Copy every entry. Do not alter a single word.

-- -- --

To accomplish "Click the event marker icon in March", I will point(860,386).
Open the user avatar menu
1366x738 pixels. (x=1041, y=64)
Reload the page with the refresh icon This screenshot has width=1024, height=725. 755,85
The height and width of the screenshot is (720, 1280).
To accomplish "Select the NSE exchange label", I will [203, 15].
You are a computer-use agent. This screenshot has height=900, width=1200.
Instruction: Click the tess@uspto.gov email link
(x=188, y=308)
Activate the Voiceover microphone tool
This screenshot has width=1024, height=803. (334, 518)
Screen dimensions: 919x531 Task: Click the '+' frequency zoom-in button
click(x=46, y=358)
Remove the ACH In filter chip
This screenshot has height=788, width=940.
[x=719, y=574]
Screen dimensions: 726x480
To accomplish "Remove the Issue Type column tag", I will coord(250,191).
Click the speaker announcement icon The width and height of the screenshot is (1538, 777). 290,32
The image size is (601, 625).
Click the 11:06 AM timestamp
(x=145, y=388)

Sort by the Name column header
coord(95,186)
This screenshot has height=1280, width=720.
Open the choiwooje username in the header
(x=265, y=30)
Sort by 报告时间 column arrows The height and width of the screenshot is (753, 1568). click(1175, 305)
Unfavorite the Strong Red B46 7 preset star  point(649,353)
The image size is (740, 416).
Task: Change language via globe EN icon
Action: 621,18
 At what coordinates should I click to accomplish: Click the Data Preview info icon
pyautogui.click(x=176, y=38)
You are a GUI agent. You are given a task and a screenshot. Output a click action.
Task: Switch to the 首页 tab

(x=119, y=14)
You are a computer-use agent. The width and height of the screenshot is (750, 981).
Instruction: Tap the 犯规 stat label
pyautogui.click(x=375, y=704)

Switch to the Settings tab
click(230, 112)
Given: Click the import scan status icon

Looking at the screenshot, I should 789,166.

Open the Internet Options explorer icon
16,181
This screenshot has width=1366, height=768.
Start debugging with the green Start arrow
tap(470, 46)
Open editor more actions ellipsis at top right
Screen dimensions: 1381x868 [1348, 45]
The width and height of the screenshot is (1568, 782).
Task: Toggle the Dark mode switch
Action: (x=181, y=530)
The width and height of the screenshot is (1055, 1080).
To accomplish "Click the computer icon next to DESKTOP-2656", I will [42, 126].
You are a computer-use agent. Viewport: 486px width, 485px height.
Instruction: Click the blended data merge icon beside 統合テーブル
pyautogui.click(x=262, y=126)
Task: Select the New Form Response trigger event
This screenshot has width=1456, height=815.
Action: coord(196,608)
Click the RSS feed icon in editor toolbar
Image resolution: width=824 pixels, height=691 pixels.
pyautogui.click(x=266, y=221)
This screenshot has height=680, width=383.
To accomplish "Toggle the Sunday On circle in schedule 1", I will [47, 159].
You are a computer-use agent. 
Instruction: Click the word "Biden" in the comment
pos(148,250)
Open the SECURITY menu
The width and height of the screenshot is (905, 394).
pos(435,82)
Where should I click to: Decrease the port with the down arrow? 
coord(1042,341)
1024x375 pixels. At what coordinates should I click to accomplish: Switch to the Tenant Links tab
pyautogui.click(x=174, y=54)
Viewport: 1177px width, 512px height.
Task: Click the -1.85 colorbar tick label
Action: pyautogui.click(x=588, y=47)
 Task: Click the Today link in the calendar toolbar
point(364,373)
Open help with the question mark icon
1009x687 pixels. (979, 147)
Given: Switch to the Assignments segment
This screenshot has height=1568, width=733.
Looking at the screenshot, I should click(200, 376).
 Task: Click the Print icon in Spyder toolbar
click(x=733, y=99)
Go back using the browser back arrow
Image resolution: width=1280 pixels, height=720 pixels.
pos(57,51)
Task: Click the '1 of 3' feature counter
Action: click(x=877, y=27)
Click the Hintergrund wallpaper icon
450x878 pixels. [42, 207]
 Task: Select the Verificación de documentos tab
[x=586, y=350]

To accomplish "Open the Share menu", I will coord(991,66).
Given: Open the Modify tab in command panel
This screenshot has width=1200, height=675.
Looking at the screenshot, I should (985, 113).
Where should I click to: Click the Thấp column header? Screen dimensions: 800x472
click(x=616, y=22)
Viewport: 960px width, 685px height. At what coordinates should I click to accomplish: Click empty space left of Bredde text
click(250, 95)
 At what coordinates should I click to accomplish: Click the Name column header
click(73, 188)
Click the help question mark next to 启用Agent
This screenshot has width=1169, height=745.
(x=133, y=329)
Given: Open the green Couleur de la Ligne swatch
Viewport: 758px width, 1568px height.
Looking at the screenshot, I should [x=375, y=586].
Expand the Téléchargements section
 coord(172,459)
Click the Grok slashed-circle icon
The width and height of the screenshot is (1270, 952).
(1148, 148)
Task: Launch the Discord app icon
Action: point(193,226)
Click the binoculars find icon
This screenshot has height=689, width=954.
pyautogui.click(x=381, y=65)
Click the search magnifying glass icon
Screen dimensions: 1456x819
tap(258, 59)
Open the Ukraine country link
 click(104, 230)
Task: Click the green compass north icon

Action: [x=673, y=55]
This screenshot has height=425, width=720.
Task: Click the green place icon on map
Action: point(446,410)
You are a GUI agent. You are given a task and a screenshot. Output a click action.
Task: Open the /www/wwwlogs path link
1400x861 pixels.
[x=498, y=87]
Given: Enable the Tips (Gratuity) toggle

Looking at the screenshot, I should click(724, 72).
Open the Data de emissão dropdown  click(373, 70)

-- -- --

* RESPONSE AREA:
To accomplish "Click the event marker icon in March", I will point(860,386).
Open the user avatar menu
1366x738 pixels. (x=1041, y=64)
Reload the page with the refresh icon This screenshot has width=1024, height=725. 755,85
The height and width of the screenshot is (720, 1280).
To accomplish "Select the NSE exchange label", I will [203, 15].
You are a computer-use agent. This screenshot has height=900, width=1200.
Instruction: Click the tess@uspto.gov email link
(x=188, y=308)
Activate the Voiceover microphone tool
This screenshot has width=1024, height=803. (334, 518)
Screen dimensions: 919x531 Task: Click the '+' frequency zoom-in button
click(x=46, y=358)
Remove the ACH In filter chip
This screenshot has height=788, width=940.
[x=719, y=574]
Screen dimensions: 726x480
To accomplish "Remove the Issue Type column tag", I will coord(250,191).
Click the speaker announcement icon The width and height of the screenshot is (1538, 777). 290,32
The image size is (601, 625).
Click the 11:06 AM timestamp
(x=145, y=388)

Sort by the Name column header
coord(95,186)
This screenshot has height=1280, width=720.
Open the choiwooje username in the header
(x=265, y=30)
Sort by 报告时间 column arrows The height and width of the screenshot is (753, 1568). click(1175, 305)
Unfavorite the Strong Red B46 7 preset star  point(649,353)
The image size is (740, 416).
Task: Change language via globe EN icon
Action: 621,18
 At what coordinates should I click to accomplish: Click the Data Preview info icon
pyautogui.click(x=176, y=38)
You are a GUI agent. You are given a task and a screenshot. Output a click action.
Task: Switch to the 首页 tab

(x=119, y=14)
You are a computer-use agent. The width and height of the screenshot is (750, 981).
Instruction: Tap the 犯规 stat label
pyautogui.click(x=375, y=704)

Switch to the Settings tab
click(230, 112)
Given: Click the import scan status icon

Looking at the screenshot, I should 789,166.

Open the Internet Options explorer icon
16,181
This screenshot has width=1366, height=768.
Start debugging with the green Start arrow
tap(470, 46)
Open editor more actions ellipsis at top right
Screen dimensions: 1381x868 [1348, 45]
The width and height of the screenshot is (1568, 782).
Task: Toggle the Dark mode switch
Action: (x=181, y=530)
The width and height of the screenshot is (1055, 1080).
To accomplish "Click the computer icon next to DESKTOP-2656", I will [42, 126].
You are a computer-use agent. Viewport: 486px width, 485px height.
Instruction: Click the blended data merge icon beside 統合テーブル
pyautogui.click(x=262, y=126)
Task: Select the New Form Response trigger event
This screenshot has width=1456, height=815.
Action: coord(196,608)
Click the RSS feed icon in editor toolbar
Image resolution: width=824 pixels, height=691 pixels.
pyautogui.click(x=266, y=221)
This screenshot has height=680, width=383.
To accomplish "Toggle the Sunday On circle in schedule 1", I will [47, 159].
You are a computer-use agent. 
Instruction: Click the word "Biden" in the comment
pos(148,250)
Open the SECURITY menu
The width and height of the screenshot is (905, 394).
pos(435,82)
Where should I click to: Decrease the port with the down arrow? 
coord(1042,341)
1024x375 pixels. At what coordinates should I click to accomplish: Switch to the Tenant Links tab
pyautogui.click(x=174, y=54)
Viewport: 1177px width, 512px height.
Task: Click the -1.85 colorbar tick label
Action: pyautogui.click(x=588, y=47)
 Task: Click the Today link in the calendar toolbar
point(364,373)
Open help with the question mark icon
1009x687 pixels. (979, 147)
Given: Switch to the Assignments segment
This screenshot has height=1568, width=733.
Looking at the screenshot, I should click(200, 376).
 Task: Click the Print icon in Spyder toolbar
click(x=733, y=99)
Go back using the browser back arrow
Image resolution: width=1280 pixels, height=720 pixels.
pos(57,51)
Task: Click the '1 of 3' feature counter
Action: click(x=877, y=27)
Click the Hintergrund wallpaper icon
450x878 pixels. [42, 207]
 Task: Select the Verificación de documentos tab
[x=586, y=350]

To accomplish "Open the Share menu", I will coord(991,66).
Given: Open the Modify tab in command panel
This screenshot has width=1200, height=675.
Looking at the screenshot, I should (985, 113).
Where should I click to: Click the Thấp column header? Screen dimensions: 800x472
click(x=616, y=22)
Viewport: 960px width, 685px height. At what coordinates should I click to accomplish: Click empty space left of Bredde text
click(250, 95)
 At what coordinates should I click to accomplish: Click the Name column header
click(73, 188)
Click the help question mark next to 启用Agent
This screenshot has width=1169, height=745.
(x=133, y=329)
Given: Open the green Couleur de la Ligne swatch
Viewport: 758px width, 1568px height.
Looking at the screenshot, I should [x=375, y=586].
Expand the Téléchargements section
 coord(172,459)
Click the Grok slashed-circle icon
The width and height of the screenshot is (1270, 952).
(1148, 148)
Task: Launch the Discord app icon
Action: point(193,226)
Click the binoculars find icon
This screenshot has height=689, width=954.
pyautogui.click(x=381, y=65)
Click the search magnifying glass icon
Screen dimensions: 1456x819
tap(258, 59)
Open the Ukraine country link
 click(104, 230)
Task: Click the green compass north icon

Action: [x=673, y=55]
This screenshot has height=425, width=720.
Task: Click the green place icon on map
Action: point(446,410)
You are a GUI agent. You are given a task and a screenshot. Output a click action.
Task: Open the /www/wwwlogs path link
1400x861 pixels.
[x=498, y=87]
Given: Enable the Tips (Gratuity) toggle

Looking at the screenshot, I should click(724, 72).
Open the Data de emissão dropdown  click(373, 70)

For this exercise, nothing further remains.